Return the whole of the data exactly.

Dataset content Start Marker

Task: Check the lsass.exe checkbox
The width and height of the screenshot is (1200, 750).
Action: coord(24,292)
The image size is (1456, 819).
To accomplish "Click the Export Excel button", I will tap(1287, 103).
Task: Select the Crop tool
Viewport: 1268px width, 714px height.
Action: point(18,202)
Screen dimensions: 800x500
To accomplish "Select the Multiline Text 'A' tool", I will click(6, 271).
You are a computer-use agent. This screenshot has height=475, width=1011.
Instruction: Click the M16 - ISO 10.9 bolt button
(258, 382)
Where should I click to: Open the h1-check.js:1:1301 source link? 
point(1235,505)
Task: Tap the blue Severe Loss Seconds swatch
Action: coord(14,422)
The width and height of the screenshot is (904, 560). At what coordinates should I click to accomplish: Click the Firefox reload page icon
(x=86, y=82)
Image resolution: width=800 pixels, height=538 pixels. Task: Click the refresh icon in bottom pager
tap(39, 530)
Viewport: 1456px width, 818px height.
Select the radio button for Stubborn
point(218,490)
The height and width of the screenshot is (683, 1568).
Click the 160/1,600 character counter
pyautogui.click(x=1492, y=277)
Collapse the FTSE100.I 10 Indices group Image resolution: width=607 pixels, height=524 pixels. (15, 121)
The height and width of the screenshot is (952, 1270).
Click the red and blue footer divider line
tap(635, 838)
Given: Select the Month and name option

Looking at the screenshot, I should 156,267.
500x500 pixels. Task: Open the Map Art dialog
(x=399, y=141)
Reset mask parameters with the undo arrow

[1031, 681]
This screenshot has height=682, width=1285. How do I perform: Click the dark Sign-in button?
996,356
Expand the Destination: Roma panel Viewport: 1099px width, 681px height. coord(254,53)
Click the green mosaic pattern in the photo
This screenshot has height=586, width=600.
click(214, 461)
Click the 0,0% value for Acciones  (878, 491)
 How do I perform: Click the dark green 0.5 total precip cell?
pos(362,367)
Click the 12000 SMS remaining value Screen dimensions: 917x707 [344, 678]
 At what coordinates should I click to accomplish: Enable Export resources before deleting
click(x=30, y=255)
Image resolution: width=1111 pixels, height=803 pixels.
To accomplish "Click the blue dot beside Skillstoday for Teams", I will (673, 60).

Dataset content End Marker

**Reply to the exercise:**
Task: Check the lsass.exe checkbox
The width and height of the screenshot is (1200, 750).
Action: coord(24,292)
The image size is (1456, 819).
To accomplish "Click the Export Excel button", I will tap(1287, 103).
Task: Select the Crop tool
Viewport: 1268px width, 714px height.
Action: point(18,202)
Screen dimensions: 800x500
To accomplish "Select the Multiline Text 'A' tool", I will click(6, 271).
You are a computer-use agent. This screenshot has height=475, width=1011.
Instruction: Click the M16 - ISO 10.9 bolt button
(258, 382)
Where should I click to: Open the h1-check.js:1:1301 source link? 
point(1235,505)
Task: Tap the blue Severe Loss Seconds swatch
Action: coord(14,422)
The width and height of the screenshot is (904, 560). At what coordinates should I click to accomplish: Click the Firefox reload page icon
(x=86, y=82)
Image resolution: width=800 pixels, height=538 pixels. Task: Click the refresh icon in bottom pager
tap(39, 530)
Viewport: 1456px width, 818px height.
Select the radio button for Stubborn
point(218,490)
The height and width of the screenshot is (683, 1568).
Click the 160/1,600 character counter
pyautogui.click(x=1492, y=277)
Collapse the FTSE100.I 10 Indices group Image resolution: width=607 pixels, height=524 pixels. (15, 121)
The height and width of the screenshot is (952, 1270).
Click the red and blue footer divider line
tap(635, 838)
Given: Select the Month and name option

Looking at the screenshot, I should 156,267.
500x500 pixels. Task: Open the Map Art dialog
(x=399, y=141)
Reset mask parameters with the undo arrow

[1031, 681]
This screenshot has height=682, width=1285. How do I perform: Click the dark Sign-in button?
996,356
Expand the Destination: Roma panel Viewport: 1099px width, 681px height. coord(254,53)
Click the green mosaic pattern in the photo
This screenshot has height=586, width=600.
click(214, 461)
Click the 0,0% value for Acciones  (878, 491)
 How do I perform: Click the dark green 0.5 total precip cell?
pos(362,367)
Click the 12000 SMS remaining value Screen dimensions: 917x707 [344, 678]
 At what coordinates should I click to accomplish: Enable Export resources before deleting
click(x=30, y=255)
Image resolution: width=1111 pixels, height=803 pixels.
To accomplish "Click the blue dot beside Skillstoday for Teams", I will (673, 60).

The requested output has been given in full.